Fig. 2: Clinical associations of the master regulatory lncRNAs.

Boxplots show significant differential expression of MIR200CHG (a), AC104083.1 (b), and LINC00578 (c) between the MSS/EMT subtype and the non-MSS/EMT subtypes in the TCGA cohort (n = 54 samples for MSS/EMT, n = 43 samples for MSS/TP53-, n = 44 samples for MSS/TP53+, n = 38 samples for MSI). P-values were based on two-sided Wilcoxon rank-sum tests. Boxplots show significant associations between the expression of MIR200CHG (d), AC104083.1 (e), and LINC00578 (f) with tumor (T) stage (n = 8 samples for T1, n = 35 samples for T2, n = 94 samples for T3, n = 41 samples for T4).

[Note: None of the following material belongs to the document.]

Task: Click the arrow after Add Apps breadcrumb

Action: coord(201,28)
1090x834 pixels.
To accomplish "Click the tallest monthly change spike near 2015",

P-values were based on One-way ANOVA. g The univariate Cox regression analysis of lncRNAs and typical clinical factors in the TCGA cohort (n = 177 samples, Wald tests, **(MIR200CHG) P = 0.0031, ***(Stage) P = 0.00036, ***(M stage) P = 0.00012). h Patients with lower MIR200CHG expression had significantly worse overall survival (n = 177 samples, log-rank test). Boxes in all box-plots extend from the 25th to the 75th percentile and the lines indicate the median. The whiskers are drawn to the 5th and the 95th percentile.